High-Technology Firms Have Found Success, Relief in Diversification

ENTER the "animation editing suite" at Sonalysts Inc. here and you find yourself in a darkened room where computer screens display colorful graphics and fantasy-like images.

Trained animators are busy working the keyboards as they create whimsical logos and pictures for video and television. Their designs will be used in shows such as "Guinness Book of World Sports Records" on Entertainment and Sports Programming Network (ESPN) and in the broadcasts of Boston Red Sox games on New England Sports Network.

Sonalysts Inc., founded in 1973 for submarine sonar analysis, is one state defense contractor that has been successfully diversifying. The company also produces software and submarine-related training programs for the United States Navy, but has now expanded into commercial markets.

"We're still trying to do things that are natural extensions of what we have today as core services and capabilities," company president John Markowicz says. "We got into the animation business not because we knew anything about animation, but because we're used to computers."

Inside the Media Center building at the expanding office park here are state-of-the-art audio and video broadcast equipment. The facilities were sophisticated enough for Paramount Pictures to hire Sonalysts to help produce and record submarine sound effects for the 1990 movie "The Hunt for Red October," starring Sean Connery. The picture won an Academy Award for sound-effects editing.

The company plans to build a new film and video studio that will be similar to one at Universal Studios in Orlando, Fla. Sonalysts, begun solely as a defense contractor, now does 60 percent to 70 percent defense-related work. And the firm is growing. For fiscal year 1992, Sonalysts made some $36.5 million, up from about $32 million the year before.

Other high-tech firms have also done well diversifying. Analysis & Technology Inc. (A&T), in Mystic, designs interactive computer systems and information technologies. Since 1969, most work was for Navy ships and submarines. But today, A&T is creating training and simulation packages to help teach pilots how to operate electronic flight systems. The company also designs a computer-based game for a pharmaceutical firm's salesmen to help teach them about new products. Last year, 14 percent of the company's

revenues were from nondefense markets.

Recently, the company helped develop a touch-screen video-display terminal for a marina. The interactive computer kiosk, or "electronic concierge service," guides visitors to area attractions and provides them with marine information. The company also helps produce kiosks for banks and stores.

A FEW Connecticut defense contractors began diversifying early. Kaman Corporation, of Bloomfield, started looking for alternatives to its helicopter-manufacturing business for the US military almost 30 years ago.
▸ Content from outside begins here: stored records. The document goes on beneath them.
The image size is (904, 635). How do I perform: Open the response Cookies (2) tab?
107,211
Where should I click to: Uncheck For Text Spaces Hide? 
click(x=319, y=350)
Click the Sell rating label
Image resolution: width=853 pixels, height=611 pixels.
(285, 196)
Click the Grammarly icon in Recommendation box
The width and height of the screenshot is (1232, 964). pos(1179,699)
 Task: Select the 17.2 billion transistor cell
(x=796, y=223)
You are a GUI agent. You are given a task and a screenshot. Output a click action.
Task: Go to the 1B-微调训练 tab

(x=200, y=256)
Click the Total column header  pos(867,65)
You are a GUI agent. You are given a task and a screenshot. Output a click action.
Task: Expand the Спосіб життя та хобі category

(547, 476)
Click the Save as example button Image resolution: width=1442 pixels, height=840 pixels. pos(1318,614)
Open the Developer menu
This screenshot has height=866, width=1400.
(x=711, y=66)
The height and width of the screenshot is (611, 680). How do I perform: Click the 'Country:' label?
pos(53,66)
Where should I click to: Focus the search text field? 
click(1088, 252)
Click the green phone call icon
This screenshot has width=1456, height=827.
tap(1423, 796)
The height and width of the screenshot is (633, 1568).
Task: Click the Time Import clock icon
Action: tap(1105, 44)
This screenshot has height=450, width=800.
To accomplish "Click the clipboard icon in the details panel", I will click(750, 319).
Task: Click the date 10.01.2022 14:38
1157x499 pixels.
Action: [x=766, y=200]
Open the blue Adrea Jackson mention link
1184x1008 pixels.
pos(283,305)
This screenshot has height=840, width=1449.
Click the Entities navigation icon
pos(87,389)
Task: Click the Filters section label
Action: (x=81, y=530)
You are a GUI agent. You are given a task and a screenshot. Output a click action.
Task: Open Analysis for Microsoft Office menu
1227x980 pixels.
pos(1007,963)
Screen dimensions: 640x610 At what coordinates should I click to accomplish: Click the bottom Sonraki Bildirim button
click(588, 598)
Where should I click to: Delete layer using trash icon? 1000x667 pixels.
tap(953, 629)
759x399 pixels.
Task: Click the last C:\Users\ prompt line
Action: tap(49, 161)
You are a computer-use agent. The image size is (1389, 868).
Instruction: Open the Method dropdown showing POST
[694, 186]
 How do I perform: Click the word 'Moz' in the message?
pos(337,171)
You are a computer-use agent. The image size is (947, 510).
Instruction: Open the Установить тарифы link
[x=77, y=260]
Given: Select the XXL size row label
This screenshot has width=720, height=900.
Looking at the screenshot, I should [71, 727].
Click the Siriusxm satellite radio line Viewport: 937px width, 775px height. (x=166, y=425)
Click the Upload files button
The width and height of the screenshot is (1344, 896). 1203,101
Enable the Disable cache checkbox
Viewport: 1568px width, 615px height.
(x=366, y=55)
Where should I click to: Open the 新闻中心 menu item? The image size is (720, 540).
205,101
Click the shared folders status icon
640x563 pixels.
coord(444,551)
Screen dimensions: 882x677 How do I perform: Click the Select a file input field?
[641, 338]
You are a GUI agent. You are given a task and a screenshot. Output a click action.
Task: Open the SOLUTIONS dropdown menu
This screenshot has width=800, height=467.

Company executives decided to undertake a bold strategy when the corporation lost a contract to build 250 gun-platform troop-transfer helicopters after Lyndon Johnson became president.

"That [lost contract] could have destroyed our company," says J. Kenneth Nasshan, Kaman's assistant vice president. "It was a turning point ... when Charles Kaman, our founder and chairman of the board of directors, said we will never be in this position again and we will very aggressively seek to diversify our company."

Now, Kaman makes a wide range of products, from musical instruments to commercial-aircraft parts to heavy-duty lifting helicopters called "aerial trucks." The firm has expanded to comprise some 20 companies throughout North America.

Kaman made its debut in the music industry in 1966 with its round-back Ovation guitar, a product partly based on the company's expertise in vibration and aerospace technology. The firm has since acquired several music-distribution businesses. Today, Kaman's output breaks down to approximately 40 percent defense, 40 percent industrial, and 20 percent commercial.